Note that for both of these I’ve raised the call to `U*`

a little, simply to make the call to the appropriate value of `U*`

less opaque.

And this works:

```
(define-values (numeric-tree? numeric-object?)
(U* numeric-tree-er numeric-object-er))
```

And now:

```
> (numeric-tree? 1)
#f
> (numeric-object? 1)
#t
> (numeric-tree? '(1 . 2))
#t
> (numeric-tree? '(1 2 . (3 4)))
#f
```

## Wrapping U* in a macro

The same problem as previously happens when we raise the inner call to `U*`

with the same result: we need to use `U*/ao`

. In addition the macro becomes significantly more hairy and I’m moderately surprised that I got it right so easily.
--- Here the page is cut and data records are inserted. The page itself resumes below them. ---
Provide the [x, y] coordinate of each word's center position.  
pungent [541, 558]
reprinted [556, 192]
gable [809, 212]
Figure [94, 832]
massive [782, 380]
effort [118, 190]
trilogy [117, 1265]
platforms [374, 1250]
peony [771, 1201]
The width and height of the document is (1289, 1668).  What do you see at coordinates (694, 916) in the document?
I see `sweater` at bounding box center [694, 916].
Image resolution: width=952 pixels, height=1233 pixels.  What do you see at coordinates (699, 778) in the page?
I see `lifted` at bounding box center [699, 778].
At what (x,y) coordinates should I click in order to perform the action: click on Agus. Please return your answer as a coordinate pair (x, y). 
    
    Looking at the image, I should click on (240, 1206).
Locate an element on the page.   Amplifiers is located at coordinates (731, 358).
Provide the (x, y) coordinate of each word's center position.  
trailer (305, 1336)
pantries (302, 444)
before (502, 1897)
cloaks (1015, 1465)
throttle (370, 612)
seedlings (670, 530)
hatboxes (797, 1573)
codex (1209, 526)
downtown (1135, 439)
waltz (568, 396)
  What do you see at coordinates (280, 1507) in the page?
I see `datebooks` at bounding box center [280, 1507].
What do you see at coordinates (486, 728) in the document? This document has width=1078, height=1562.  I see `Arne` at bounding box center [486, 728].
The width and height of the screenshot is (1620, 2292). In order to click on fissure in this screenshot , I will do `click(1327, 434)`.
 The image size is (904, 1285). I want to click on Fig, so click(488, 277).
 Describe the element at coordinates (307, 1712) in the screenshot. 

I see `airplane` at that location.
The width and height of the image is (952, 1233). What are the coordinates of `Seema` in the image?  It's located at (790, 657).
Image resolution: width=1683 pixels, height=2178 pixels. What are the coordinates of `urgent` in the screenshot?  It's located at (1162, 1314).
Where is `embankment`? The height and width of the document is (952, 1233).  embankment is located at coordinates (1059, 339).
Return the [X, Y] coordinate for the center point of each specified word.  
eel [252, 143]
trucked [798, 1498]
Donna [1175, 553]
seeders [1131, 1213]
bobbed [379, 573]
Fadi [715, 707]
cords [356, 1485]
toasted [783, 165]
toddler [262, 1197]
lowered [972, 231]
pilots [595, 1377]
It’s not conceptually hard: it’s just not obvious to me that the pattern-matching works.

```
(define-syntax (with-recursive-bindings stx)
(syntax-parse stx
[(_ ((name:id value:expr) ...) form ...+)
#:fail-when (check-duplicate-identifier (syntax->list #'(name ...)))
"duplicate variable name"
(with-syntax ([(argname ...) (generate-temporaries #'(name ...))])
#'(let-values
([(name ...) (U* (λ (argname ...)
(let-values ([(name ...)
(U*/ao argname ...)])
value)) ...)])
form ...))]))
```

And now, in a shower of sparks, we can write:

```
(with-recursive-bindings ((numeric-tree?
(λ (o)
(and (cons? o)
(numeric-object? (car o))
(numeric-object? (cdr o)))))
(numeric-object?
(λ (o)
(cond [(number? o) #t]
[(cons? o) (numeric-tree? o)]
[else #f]))))
(numeric-tree? '(1 2 3 (4 (5 . 6) . 7) . 8)))
```

and get `#t`

.

As I said, I am sure there are well-known better ways to do this, but I thought this was interesting enough not to lose. This originated as an answer to this Stack Overflow question.